▶ _Material for this exercise_
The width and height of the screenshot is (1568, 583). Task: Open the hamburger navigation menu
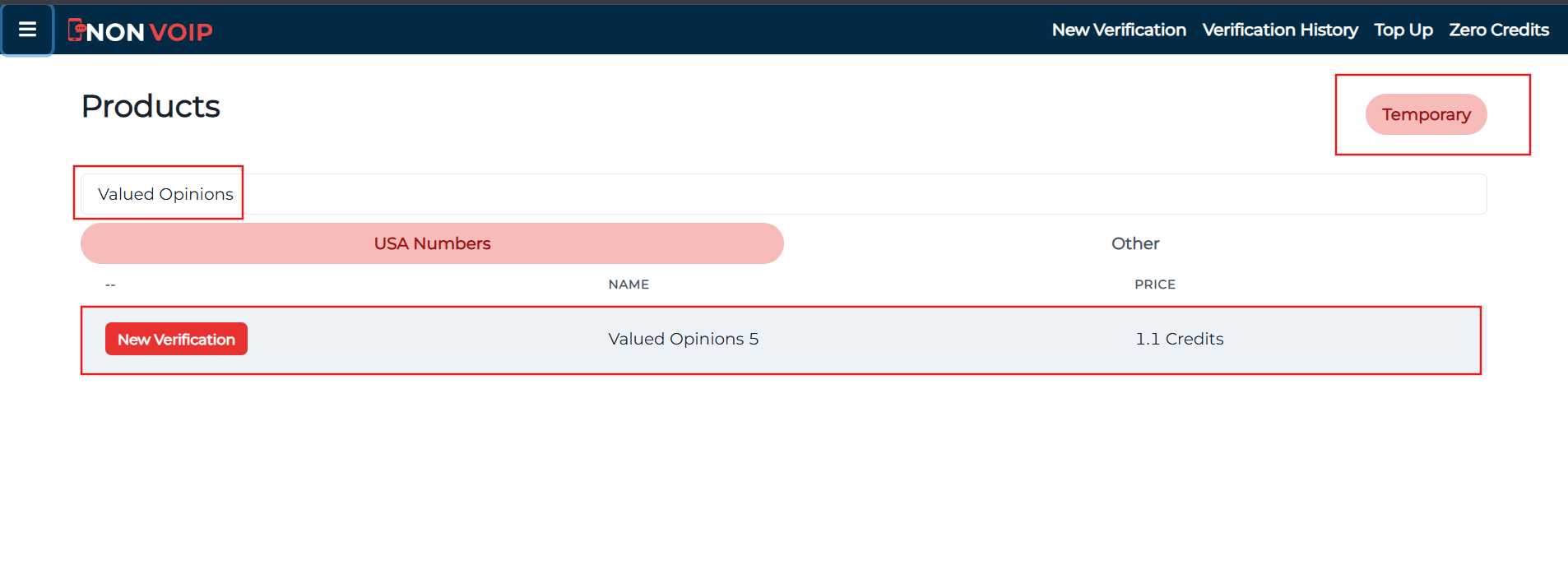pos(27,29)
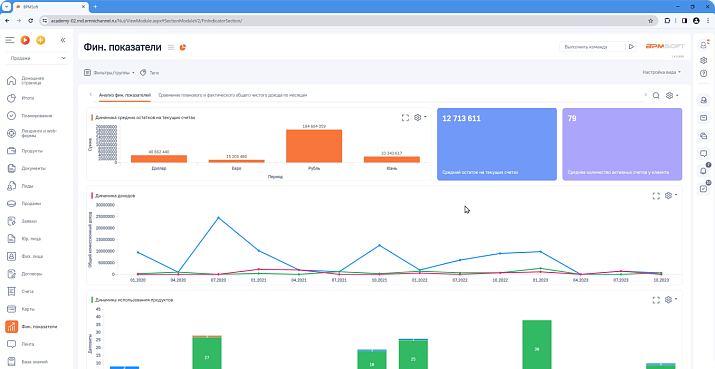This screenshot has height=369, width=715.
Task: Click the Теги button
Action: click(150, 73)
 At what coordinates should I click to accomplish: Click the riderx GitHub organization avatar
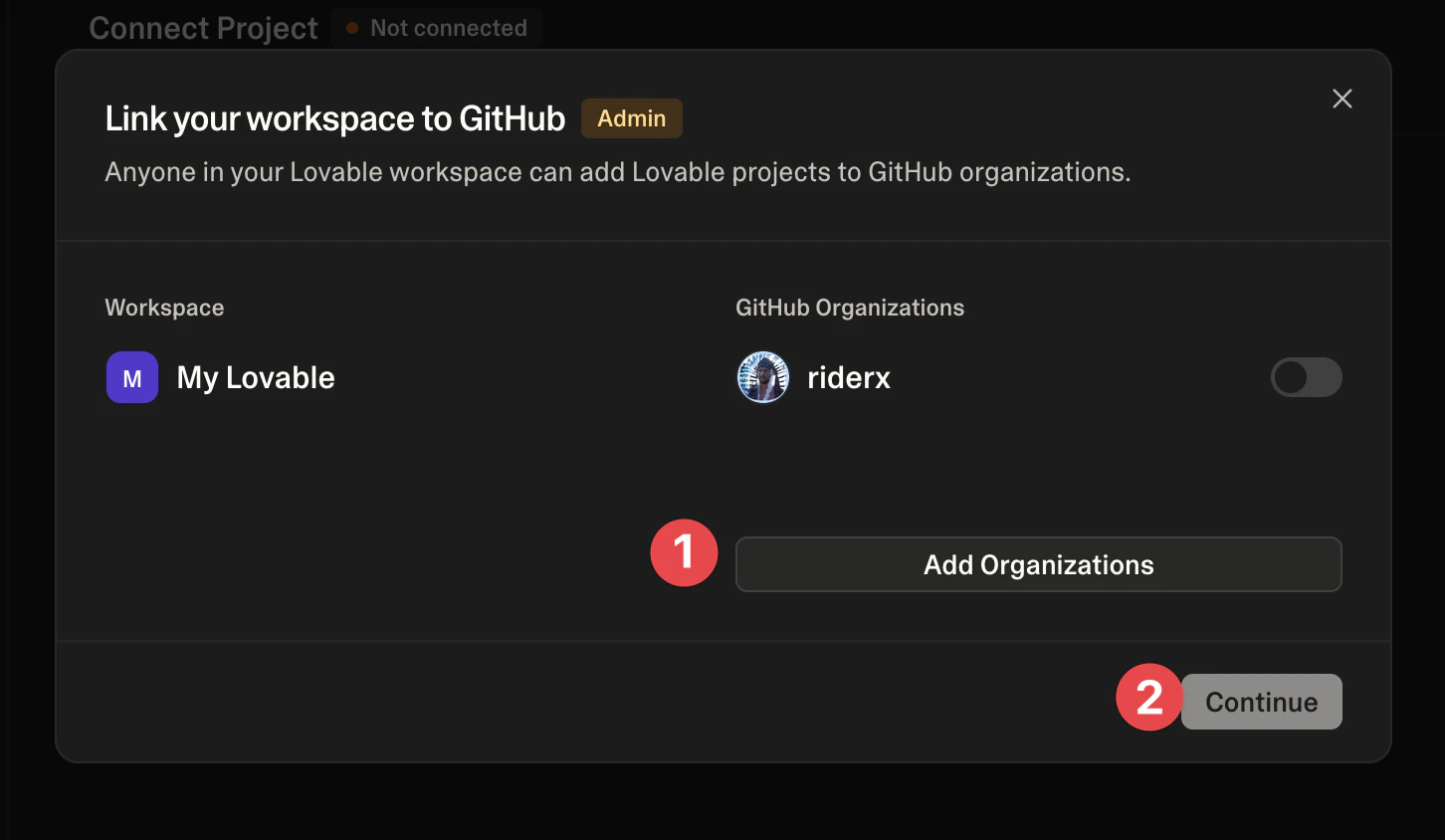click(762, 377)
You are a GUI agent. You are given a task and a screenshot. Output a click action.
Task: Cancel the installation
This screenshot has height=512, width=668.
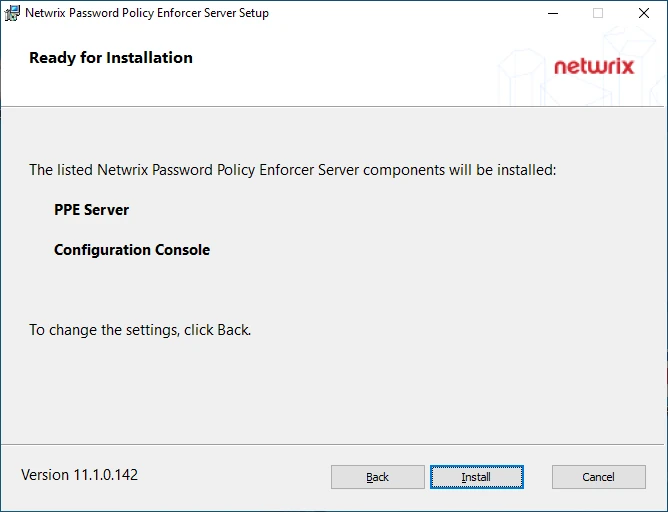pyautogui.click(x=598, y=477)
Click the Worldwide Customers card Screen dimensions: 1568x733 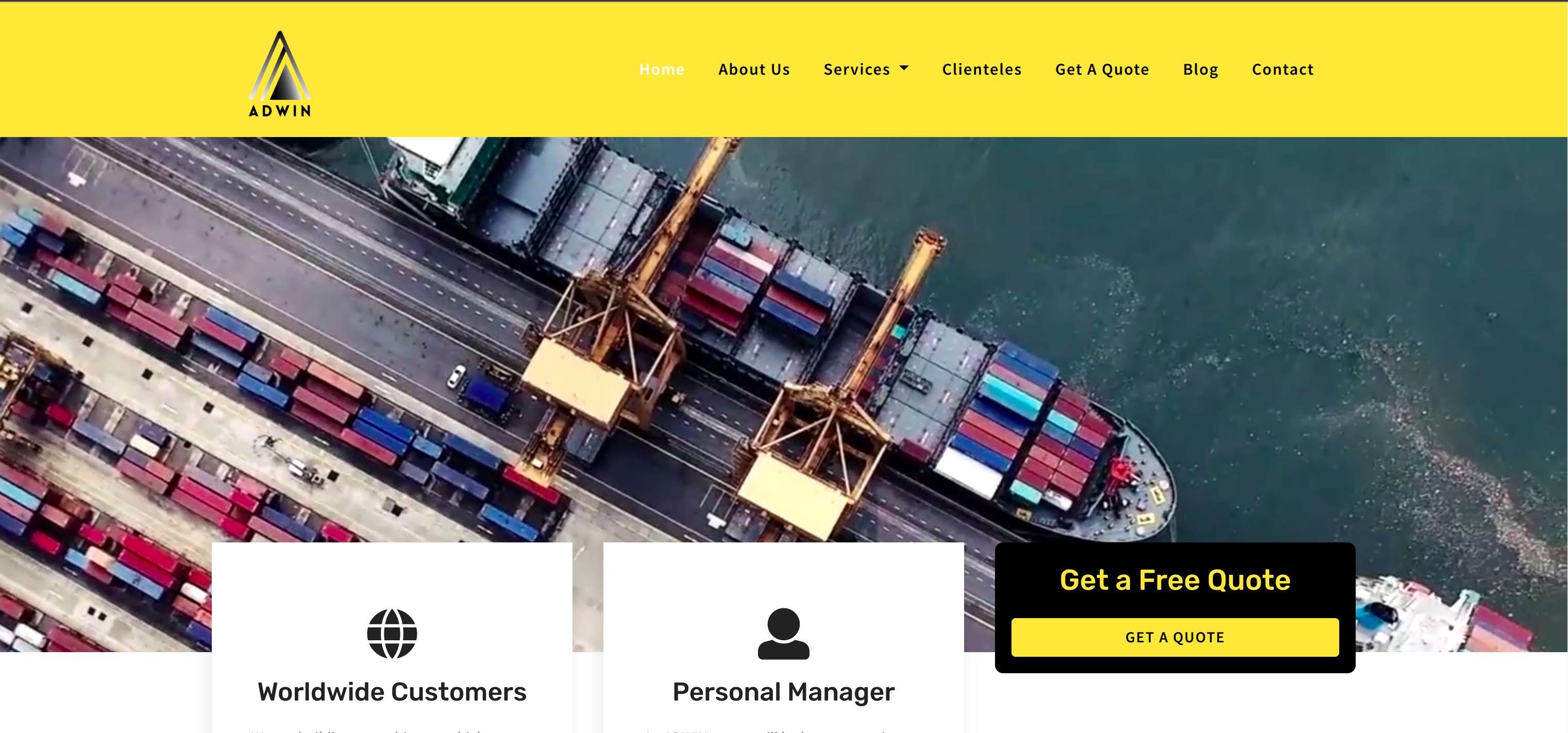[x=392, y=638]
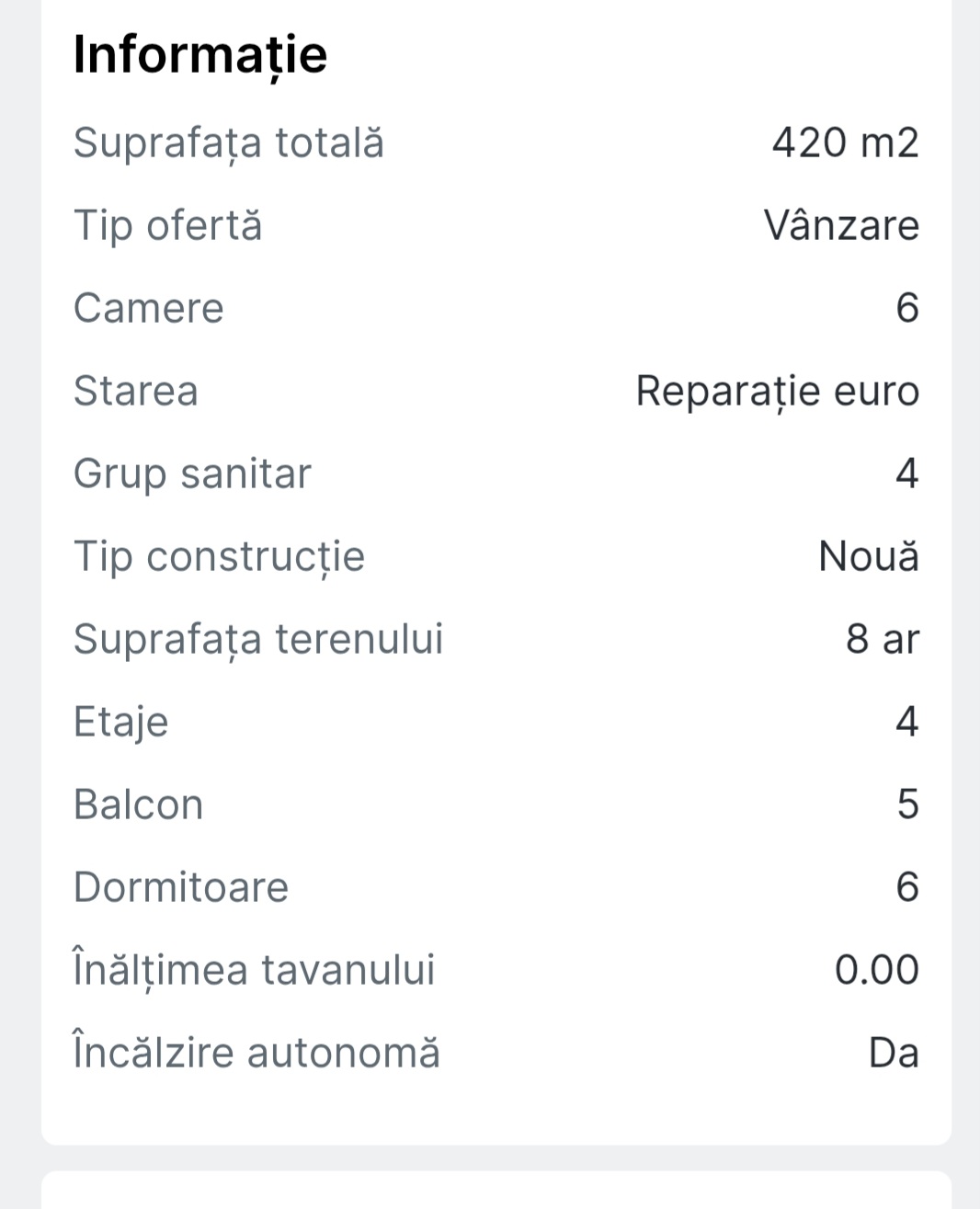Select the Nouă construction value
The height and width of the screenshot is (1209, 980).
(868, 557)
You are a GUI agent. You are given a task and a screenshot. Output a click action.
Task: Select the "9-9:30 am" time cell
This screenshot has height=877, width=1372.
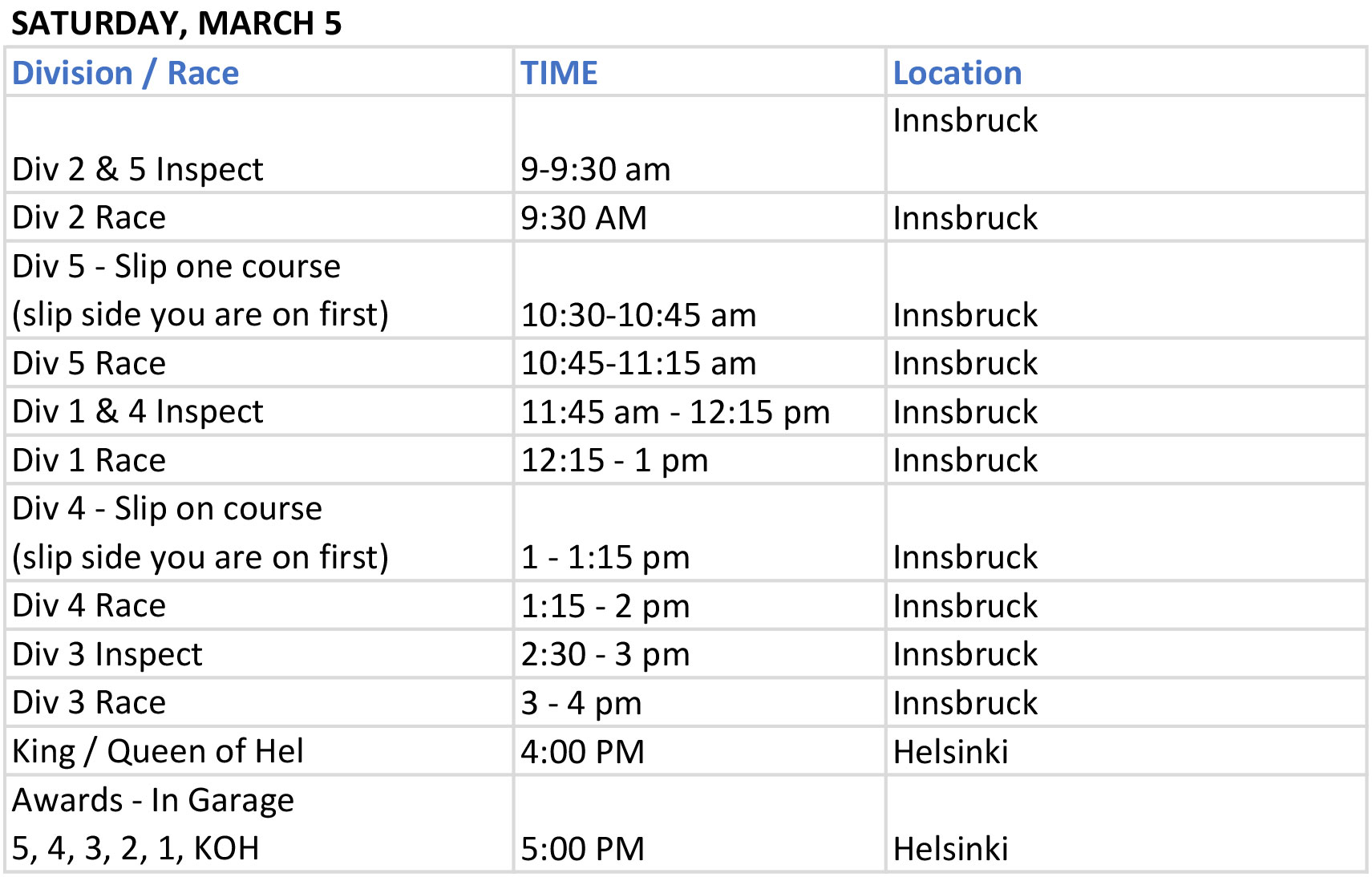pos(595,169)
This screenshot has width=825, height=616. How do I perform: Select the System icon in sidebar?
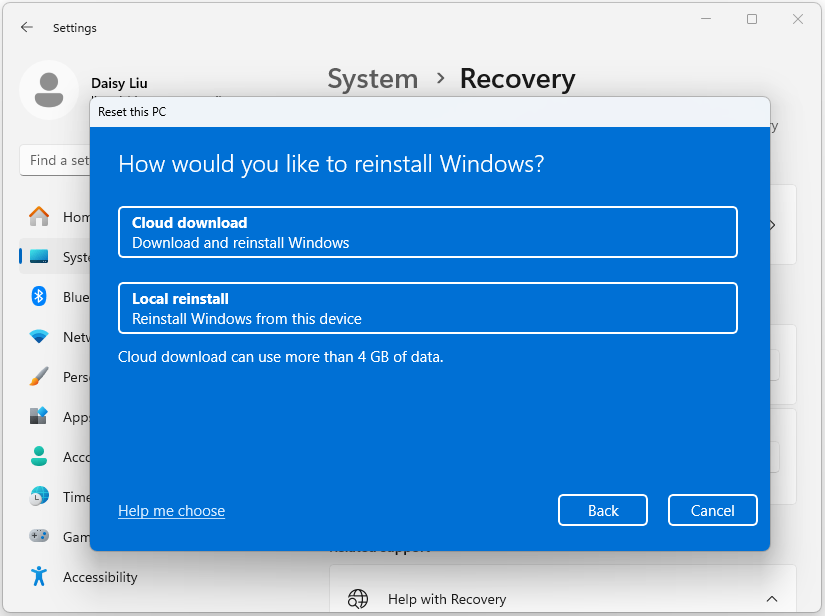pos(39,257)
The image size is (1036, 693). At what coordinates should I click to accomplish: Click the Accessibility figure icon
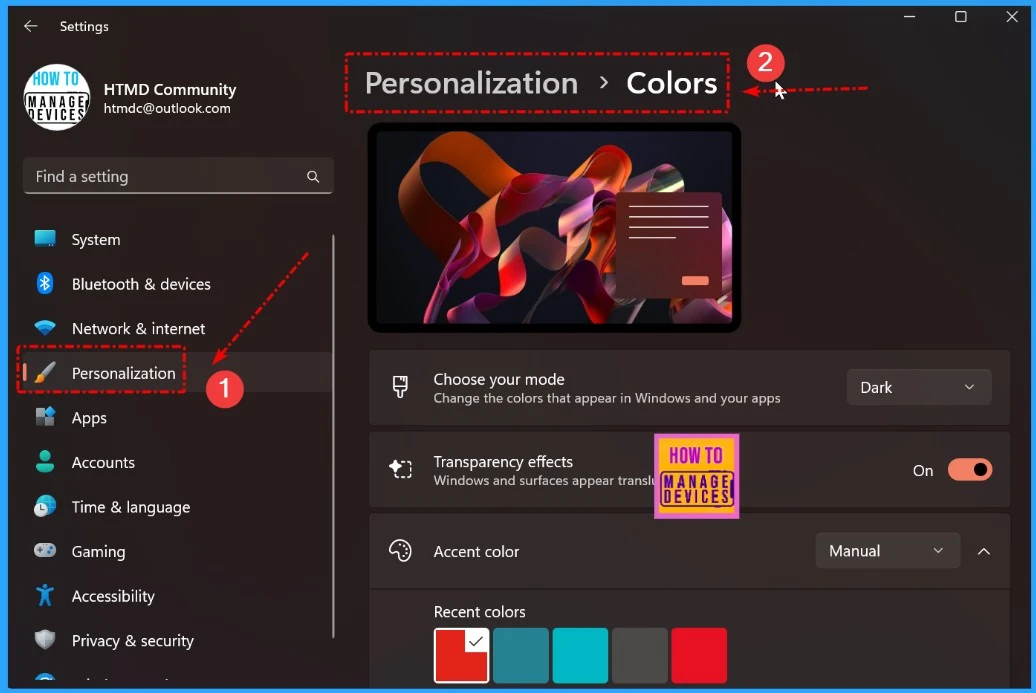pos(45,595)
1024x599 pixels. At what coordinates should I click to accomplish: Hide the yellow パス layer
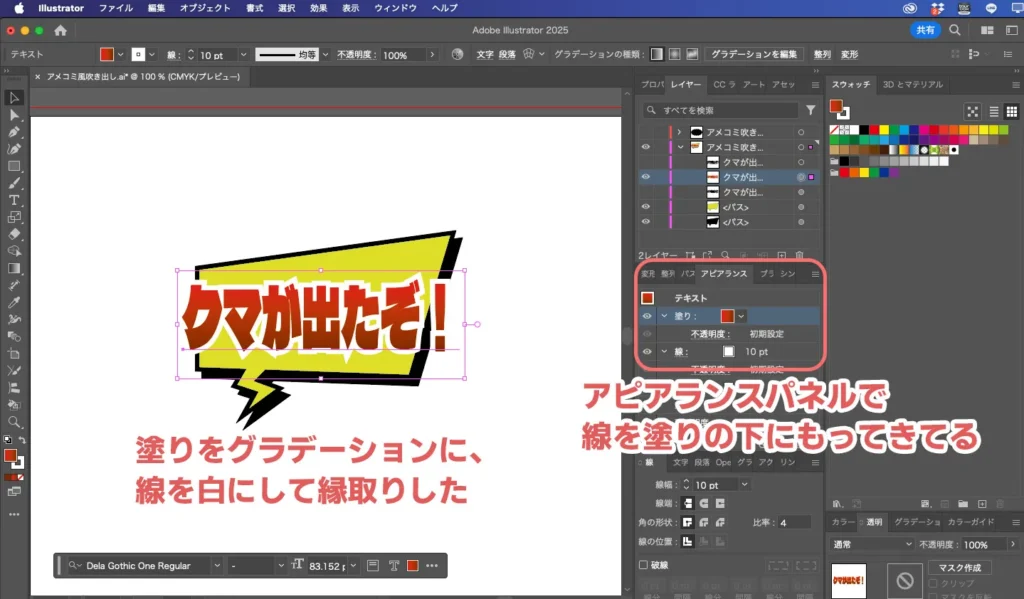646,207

▶ _Directions for this task_
Could you retype exactly, and only, the lines running from the one with "The image size" to the last line of the listing, while leaving any pictures out?

▶ _Exercise answer_
The image size is (1036, 693). At what coordinates should I click to accomplish: Click the Accessibility figure icon
pos(45,595)
1024x599 pixels. At what coordinates should I click to accomplish: Hide the yellow パス layer
646,207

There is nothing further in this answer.